CASAMAR
Los aficionados de la comarca vieron saciada su sed de astados tras el duro invierno con el encierro de campo celebrado este domingo en Gallegos de Argañán. Con la llegada de los toros se marca, como es habitual, el fin de fiestas en el municipio.
A las 12:30, hora establecida para el inicio del encierro, ya se comenzaba a percibir movimiento y cierto nerviosismo por las calles del municipio.
Esta vez, los astados arropados por bueyes y caballos fueron puntuales y no hicieron esperar a las cientos de personas que llenaban el recorrido y la plaza de Gallegos de Argañán.
Entraron en la plaza junto a dos caballistas, tres de los cuatro toros del encierro. Pocos minutos después y tras mandar a los bueyes, entró en la arena el berrendo que faltaba en el lote.
Los pocos mozos que se atrevieron a medir distancias con estos novillos disfrutaron de buenas arrancadas y envestidas de bravura contra las tablas. Dieron buen juego y la gente salió contenta dentro y fuera de barreras.

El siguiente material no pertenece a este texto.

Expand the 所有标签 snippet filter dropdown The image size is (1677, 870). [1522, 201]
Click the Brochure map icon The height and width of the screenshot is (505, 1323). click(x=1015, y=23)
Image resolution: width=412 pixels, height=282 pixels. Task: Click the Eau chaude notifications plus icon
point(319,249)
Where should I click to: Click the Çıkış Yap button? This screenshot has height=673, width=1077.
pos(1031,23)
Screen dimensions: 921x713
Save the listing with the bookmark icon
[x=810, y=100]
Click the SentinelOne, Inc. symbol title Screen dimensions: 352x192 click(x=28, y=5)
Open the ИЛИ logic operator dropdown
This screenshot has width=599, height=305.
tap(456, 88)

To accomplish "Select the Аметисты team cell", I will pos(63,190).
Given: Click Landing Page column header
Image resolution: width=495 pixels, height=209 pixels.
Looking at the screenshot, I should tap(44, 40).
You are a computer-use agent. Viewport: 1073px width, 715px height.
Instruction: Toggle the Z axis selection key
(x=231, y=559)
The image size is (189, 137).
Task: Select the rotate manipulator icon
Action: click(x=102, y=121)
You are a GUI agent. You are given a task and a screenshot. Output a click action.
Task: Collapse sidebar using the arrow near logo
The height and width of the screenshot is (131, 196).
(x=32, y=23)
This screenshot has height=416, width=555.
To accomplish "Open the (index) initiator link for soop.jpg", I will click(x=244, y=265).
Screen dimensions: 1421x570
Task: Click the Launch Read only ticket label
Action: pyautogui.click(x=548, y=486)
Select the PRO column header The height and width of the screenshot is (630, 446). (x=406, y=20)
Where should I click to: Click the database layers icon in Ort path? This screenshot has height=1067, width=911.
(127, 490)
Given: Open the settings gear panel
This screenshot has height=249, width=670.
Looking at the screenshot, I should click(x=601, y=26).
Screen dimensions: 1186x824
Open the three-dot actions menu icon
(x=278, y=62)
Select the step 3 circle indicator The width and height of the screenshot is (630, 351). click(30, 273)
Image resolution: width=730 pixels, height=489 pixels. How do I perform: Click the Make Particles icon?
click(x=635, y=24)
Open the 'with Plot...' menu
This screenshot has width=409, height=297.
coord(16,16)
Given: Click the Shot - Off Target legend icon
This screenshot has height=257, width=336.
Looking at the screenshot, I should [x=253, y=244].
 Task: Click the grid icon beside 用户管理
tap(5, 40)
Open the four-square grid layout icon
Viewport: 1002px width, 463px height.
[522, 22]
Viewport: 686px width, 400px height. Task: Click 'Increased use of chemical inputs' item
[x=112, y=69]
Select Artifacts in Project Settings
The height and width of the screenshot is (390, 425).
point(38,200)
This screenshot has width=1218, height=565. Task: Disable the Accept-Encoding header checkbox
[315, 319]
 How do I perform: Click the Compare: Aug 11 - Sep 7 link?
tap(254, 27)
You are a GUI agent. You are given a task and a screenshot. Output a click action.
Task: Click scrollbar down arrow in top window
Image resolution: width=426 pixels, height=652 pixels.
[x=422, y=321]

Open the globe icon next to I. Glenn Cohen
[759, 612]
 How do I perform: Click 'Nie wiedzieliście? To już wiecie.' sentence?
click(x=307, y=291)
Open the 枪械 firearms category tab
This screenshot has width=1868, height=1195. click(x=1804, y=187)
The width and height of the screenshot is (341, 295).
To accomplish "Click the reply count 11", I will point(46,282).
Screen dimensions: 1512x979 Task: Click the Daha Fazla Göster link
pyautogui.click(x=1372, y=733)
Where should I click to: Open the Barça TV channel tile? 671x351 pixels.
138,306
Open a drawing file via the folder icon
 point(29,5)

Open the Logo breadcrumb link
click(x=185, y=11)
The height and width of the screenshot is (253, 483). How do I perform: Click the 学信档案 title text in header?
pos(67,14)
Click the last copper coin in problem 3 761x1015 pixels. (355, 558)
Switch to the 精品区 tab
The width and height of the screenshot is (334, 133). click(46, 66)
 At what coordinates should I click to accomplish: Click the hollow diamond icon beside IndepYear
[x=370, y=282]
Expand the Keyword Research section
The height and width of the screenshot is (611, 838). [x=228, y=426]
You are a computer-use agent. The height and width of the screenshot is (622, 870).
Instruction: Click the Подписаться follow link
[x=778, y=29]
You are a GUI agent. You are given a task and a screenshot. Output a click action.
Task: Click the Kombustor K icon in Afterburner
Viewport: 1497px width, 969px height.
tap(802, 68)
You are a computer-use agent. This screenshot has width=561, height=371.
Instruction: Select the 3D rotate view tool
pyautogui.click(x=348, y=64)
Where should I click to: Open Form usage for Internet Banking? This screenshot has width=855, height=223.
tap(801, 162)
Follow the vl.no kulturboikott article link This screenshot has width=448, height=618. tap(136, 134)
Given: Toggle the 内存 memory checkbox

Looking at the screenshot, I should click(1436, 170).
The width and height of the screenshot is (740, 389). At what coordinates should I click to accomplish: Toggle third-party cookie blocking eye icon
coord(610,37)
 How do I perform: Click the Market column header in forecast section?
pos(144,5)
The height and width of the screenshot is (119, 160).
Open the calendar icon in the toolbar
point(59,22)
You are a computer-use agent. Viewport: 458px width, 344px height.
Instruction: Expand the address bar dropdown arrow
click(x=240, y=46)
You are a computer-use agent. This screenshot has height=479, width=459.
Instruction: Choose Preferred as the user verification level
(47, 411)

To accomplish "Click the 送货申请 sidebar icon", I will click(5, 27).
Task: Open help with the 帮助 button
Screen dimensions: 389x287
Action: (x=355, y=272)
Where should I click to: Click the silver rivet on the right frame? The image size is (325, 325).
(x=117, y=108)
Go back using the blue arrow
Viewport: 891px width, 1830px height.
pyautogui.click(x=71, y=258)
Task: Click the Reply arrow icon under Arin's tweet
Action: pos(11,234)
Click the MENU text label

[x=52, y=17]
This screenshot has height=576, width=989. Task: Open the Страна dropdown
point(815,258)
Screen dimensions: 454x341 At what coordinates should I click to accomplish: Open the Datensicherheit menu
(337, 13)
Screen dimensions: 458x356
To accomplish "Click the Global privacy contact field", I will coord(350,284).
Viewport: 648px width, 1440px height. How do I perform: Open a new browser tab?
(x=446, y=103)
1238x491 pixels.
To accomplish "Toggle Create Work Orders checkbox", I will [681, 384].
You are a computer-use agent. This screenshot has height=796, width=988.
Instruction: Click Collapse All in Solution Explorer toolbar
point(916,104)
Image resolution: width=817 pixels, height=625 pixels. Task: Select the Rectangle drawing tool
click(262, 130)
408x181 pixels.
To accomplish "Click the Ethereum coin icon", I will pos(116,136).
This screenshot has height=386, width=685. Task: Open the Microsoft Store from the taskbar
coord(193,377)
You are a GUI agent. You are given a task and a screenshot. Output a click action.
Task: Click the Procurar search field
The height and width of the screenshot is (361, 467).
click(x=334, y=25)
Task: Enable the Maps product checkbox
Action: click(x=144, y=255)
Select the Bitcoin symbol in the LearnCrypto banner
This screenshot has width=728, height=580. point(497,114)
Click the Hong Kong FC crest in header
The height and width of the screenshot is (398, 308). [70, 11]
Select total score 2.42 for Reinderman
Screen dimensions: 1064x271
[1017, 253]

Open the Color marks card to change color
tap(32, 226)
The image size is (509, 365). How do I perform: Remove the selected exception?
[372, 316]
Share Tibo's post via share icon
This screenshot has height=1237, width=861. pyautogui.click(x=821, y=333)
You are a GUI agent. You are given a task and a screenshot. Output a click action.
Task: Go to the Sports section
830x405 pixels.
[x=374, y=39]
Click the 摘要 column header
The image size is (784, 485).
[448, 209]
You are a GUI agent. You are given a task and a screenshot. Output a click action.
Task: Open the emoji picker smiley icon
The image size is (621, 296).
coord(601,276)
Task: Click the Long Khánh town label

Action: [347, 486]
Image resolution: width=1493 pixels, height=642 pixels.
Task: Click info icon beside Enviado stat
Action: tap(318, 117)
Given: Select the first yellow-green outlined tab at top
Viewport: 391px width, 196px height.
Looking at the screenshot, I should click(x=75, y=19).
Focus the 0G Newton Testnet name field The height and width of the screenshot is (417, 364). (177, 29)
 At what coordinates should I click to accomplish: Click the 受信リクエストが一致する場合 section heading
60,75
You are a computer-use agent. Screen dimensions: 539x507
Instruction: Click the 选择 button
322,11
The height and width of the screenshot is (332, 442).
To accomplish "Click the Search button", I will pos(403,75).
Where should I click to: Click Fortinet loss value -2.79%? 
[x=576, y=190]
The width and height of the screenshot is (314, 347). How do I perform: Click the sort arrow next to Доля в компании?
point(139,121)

Para todos los que se habían acercado a Gallegos de Argañán por la mañana, se realizó una pequeña capea con uno de los primeros toros en llegar a chiqueros. Los recortadores demostraron su maestría y en un par de ocasiones pusieron el alma en vilo a los espectadores. Jornada agridulce para los vecinos, un buen día de fiestas, ambiente y toros, pero lamentablemente el último.